WC needs after initial investment - 2013 mock

I’m working through the 2013 mock and came across a problem that had additional WC needs each year. When asked for the after tax operating cash flow in year 2, I thought I’d need to account for the additional WC that year, but that’s incorrect. If there are additional WC needs each year, do you account for them all up front? Or are they just not considered operating cash flow? Appreciate your help!

Bueller?

I have yet to encounter an incremental WC increase in corp finance. All of the questions deduct at t=0 and add back to the terminal non oper. Copy the question into your response and we’ll all have a look next break.

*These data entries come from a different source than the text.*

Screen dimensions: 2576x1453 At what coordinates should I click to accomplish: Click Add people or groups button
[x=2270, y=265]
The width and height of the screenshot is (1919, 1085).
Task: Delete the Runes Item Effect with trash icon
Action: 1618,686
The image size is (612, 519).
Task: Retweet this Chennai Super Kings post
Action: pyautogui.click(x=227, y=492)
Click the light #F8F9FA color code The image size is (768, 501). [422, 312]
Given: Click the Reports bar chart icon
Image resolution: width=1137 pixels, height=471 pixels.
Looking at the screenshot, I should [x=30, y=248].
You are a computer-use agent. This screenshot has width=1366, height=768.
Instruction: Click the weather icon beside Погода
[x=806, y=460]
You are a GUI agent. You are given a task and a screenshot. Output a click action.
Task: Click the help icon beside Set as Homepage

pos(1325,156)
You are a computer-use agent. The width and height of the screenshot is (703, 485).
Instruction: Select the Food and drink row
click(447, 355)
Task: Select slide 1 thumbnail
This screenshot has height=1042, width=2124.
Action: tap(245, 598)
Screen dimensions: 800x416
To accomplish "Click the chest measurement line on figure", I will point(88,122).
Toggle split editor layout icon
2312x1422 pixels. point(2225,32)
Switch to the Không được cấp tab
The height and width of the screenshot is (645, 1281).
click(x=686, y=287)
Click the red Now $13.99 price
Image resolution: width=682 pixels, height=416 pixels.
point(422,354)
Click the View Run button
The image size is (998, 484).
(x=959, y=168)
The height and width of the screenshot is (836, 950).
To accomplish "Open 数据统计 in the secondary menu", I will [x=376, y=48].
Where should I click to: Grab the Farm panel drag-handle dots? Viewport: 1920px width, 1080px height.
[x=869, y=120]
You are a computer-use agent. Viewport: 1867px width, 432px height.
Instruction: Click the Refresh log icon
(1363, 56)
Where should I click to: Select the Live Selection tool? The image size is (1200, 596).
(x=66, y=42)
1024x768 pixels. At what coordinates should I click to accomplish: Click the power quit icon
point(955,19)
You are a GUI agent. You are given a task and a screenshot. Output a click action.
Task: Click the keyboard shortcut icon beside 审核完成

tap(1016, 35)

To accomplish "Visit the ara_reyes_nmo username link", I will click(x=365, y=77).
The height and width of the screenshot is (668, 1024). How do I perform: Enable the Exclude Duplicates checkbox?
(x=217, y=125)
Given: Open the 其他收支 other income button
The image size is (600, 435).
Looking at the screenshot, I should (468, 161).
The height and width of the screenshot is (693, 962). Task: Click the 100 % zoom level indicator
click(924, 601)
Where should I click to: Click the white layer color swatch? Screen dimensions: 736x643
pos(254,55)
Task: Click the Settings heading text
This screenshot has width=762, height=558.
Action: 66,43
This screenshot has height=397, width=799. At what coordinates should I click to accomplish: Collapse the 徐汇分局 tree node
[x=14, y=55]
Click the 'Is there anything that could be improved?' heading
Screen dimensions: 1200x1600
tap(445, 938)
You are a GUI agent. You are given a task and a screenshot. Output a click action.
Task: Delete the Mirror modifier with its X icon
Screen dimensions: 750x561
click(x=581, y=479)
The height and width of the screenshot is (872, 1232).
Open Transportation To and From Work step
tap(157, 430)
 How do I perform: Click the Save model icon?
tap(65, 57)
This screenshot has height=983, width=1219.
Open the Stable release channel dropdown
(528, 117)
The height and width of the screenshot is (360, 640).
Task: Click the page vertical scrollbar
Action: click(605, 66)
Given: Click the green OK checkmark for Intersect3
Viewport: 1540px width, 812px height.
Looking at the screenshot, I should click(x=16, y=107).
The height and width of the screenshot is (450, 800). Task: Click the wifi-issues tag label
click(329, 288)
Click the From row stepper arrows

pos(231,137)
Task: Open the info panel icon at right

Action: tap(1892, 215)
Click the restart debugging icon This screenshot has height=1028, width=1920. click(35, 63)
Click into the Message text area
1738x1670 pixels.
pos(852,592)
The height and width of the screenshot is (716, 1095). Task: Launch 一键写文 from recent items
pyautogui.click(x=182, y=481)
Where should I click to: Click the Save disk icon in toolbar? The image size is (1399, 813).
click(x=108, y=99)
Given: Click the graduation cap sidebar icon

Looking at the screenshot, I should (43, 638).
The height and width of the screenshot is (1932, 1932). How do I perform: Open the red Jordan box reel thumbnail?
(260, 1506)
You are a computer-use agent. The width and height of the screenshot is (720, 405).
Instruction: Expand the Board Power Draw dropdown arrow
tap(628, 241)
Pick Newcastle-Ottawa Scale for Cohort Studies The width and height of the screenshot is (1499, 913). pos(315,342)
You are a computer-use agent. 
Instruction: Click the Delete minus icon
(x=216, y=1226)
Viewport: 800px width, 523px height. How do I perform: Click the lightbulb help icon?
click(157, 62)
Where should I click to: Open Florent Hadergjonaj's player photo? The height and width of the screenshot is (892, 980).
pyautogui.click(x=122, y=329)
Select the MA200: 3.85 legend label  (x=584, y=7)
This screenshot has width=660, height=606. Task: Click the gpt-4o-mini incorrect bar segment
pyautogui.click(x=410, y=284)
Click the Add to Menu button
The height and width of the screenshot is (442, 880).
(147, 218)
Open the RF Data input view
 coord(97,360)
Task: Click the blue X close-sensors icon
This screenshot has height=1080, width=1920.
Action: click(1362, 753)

Thanks! The specific question says: "The 2014 after tax operating cash flow for the new division (in USD millions) is closest to:

a) 0.38

b) 0.57

c) 0.81

Info for the question:

Karen England is a consultant hired by TLGO to expore the feasibility of the new division. England begins by developing future financial projections for the division based on comparable firms that produce similar products. She assumes the capital investment will be made at the end of 2012

Table:

2012 cash flows:

consultant fee: 0.55

capital investment required: 10.36

Annual info (ill do my best to present this in a readable format)

2012 2013 2014

Additional net working capital 2.20 0.62 0.43

Sales 2.70 3.24

Variable expenses 1.62 1.94

Fixed expenses 0.20 0.21

Depreciation 0.21 0.21

EBIT 0.67 0.88

Interest 0.36 0.36

Taxable income 0.31 0.52

Tax expense (32%) 0.10 0.17

Net Income 0.21 0.35

** I thought it would be (Sales - Costs)*(1 - t) + Depr * t - add’l WC needs but the answer choice is C which does not deduct the additional WC. Should account for all WC needs upfront (ie at the end of 2012) and if so, I assume we discount these back to inception of the project? Thanks again!